___ Task input

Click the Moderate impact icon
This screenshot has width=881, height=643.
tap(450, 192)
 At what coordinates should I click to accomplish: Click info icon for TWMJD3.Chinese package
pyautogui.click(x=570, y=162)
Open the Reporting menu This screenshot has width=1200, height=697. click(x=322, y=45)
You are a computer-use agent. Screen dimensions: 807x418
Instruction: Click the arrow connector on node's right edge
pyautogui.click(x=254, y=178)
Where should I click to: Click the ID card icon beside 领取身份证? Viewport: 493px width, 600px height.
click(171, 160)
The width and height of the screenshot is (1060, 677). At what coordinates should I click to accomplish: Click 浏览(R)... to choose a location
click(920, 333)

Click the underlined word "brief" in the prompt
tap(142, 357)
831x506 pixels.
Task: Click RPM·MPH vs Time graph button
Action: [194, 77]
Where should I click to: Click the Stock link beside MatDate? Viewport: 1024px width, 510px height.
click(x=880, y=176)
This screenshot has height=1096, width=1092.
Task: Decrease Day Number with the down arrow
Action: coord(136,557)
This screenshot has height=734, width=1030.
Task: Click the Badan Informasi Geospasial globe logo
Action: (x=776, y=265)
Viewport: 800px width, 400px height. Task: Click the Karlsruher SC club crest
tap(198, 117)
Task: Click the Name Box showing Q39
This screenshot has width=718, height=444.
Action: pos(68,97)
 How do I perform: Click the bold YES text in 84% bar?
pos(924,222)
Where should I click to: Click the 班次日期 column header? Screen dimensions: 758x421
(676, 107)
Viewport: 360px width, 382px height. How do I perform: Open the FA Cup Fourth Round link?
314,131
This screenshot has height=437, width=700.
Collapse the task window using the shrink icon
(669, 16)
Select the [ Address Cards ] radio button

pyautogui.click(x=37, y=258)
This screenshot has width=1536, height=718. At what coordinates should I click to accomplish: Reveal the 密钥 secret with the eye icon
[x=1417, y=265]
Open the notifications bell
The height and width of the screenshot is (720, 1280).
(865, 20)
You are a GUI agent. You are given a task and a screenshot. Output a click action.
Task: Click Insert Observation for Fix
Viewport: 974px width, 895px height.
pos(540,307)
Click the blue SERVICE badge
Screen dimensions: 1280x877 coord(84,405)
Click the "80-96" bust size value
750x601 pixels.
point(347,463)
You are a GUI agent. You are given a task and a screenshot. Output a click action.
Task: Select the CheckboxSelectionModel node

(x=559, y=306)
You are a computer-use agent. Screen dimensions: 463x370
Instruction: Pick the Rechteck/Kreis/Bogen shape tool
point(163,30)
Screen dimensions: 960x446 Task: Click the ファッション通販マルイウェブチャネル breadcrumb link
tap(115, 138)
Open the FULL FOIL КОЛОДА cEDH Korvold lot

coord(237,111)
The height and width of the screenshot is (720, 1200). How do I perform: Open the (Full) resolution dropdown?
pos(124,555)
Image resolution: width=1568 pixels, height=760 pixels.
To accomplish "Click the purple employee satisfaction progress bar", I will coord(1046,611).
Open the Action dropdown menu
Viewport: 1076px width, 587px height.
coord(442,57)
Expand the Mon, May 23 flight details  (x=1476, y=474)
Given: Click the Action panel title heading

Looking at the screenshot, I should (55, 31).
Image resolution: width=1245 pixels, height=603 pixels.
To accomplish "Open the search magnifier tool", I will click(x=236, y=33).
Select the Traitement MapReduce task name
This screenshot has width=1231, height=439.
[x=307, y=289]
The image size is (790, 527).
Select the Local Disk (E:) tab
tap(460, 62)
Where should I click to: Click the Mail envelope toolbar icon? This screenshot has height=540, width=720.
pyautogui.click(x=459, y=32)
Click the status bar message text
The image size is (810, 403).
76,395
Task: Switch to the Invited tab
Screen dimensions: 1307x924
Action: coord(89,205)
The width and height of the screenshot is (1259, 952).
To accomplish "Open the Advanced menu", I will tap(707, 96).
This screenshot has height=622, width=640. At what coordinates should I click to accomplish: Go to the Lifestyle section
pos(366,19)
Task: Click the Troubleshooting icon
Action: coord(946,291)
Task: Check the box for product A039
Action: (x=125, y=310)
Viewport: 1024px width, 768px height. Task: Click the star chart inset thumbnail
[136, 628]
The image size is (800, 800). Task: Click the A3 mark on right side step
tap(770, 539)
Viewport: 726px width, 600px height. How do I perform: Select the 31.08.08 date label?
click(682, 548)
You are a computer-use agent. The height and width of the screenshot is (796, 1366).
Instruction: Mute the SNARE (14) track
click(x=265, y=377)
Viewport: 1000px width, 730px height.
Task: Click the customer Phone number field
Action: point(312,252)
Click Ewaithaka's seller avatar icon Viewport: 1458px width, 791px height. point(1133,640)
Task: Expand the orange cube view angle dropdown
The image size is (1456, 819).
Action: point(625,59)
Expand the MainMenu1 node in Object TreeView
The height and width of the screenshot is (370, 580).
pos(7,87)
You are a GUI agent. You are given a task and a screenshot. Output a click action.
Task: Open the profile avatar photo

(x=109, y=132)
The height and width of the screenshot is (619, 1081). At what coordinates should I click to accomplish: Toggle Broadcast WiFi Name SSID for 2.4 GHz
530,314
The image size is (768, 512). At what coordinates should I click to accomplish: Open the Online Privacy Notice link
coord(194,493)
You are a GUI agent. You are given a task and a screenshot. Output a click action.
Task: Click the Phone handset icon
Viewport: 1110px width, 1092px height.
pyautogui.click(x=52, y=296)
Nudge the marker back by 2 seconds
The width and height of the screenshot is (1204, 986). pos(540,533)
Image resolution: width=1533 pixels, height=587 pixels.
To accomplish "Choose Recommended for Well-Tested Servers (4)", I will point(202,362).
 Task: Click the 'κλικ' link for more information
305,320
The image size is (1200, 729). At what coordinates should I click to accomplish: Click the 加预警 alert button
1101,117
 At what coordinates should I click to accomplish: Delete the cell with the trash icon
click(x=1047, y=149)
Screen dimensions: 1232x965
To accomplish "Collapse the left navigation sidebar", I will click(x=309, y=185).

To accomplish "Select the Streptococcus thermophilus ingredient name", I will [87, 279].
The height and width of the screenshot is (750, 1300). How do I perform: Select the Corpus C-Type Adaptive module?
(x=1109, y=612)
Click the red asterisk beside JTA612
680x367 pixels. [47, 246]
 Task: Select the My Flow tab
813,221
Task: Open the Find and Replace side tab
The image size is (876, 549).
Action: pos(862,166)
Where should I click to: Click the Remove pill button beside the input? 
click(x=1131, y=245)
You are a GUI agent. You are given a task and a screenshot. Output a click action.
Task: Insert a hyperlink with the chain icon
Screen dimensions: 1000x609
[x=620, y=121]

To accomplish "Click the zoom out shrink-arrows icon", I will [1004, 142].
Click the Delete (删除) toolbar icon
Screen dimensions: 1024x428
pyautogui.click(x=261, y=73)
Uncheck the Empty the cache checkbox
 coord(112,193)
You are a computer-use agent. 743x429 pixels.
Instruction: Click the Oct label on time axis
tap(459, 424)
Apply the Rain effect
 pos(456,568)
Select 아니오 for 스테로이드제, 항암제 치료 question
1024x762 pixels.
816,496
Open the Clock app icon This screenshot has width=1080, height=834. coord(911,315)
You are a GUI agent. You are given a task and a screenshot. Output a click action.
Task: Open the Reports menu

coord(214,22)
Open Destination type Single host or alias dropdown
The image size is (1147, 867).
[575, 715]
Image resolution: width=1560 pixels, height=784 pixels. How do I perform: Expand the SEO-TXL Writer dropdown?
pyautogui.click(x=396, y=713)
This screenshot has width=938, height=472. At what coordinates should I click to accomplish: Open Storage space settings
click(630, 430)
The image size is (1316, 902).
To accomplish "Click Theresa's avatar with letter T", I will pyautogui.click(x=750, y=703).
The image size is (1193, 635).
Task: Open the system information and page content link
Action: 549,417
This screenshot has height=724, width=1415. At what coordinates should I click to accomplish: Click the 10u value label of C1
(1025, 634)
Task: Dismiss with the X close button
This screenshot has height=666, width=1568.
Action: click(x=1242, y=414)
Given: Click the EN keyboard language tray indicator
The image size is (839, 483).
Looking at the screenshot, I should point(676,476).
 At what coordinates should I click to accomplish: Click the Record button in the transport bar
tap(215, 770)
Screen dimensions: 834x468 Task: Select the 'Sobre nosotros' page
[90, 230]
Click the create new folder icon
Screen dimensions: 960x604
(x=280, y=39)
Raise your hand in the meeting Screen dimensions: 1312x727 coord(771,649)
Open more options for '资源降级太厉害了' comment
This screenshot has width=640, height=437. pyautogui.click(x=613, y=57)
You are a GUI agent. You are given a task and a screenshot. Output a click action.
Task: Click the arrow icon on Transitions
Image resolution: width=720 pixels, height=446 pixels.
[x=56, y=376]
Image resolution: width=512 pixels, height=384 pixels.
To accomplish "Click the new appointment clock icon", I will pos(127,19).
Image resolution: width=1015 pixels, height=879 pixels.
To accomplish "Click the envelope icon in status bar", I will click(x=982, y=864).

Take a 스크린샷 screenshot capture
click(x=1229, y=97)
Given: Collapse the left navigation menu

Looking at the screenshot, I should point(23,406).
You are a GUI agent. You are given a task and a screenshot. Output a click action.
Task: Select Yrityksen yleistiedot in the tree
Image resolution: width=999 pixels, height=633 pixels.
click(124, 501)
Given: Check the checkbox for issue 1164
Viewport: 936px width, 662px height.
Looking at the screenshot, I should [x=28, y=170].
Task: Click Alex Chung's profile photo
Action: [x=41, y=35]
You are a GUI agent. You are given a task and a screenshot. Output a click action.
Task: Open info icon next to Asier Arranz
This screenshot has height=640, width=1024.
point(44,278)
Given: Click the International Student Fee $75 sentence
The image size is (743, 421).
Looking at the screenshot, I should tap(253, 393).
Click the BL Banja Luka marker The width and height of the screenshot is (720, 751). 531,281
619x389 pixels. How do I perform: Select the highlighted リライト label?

______

Aim of the task
Of the lines above, output exactly those from the line bearing "Viewport: 726px width, 600px" through the line bearing "Click Ewaithaka's seller", inclusive.

Response area
Viewport: 726px width, 600px height. How do I perform: Select the 31.08.08 date label?
click(682, 548)
You are a computer-use agent. The height and width of the screenshot is (796, 1366).
Instruction: Mute the SNARE (14) track
click(x=265, y=377)
Viewport: 1000px width, 730px height.
Task: Click the customer Phone number field
Action: point(312,252)
Click Ewaithaka's seller avatar icon Viewport: 1458px width, 791px height. point(1133,640)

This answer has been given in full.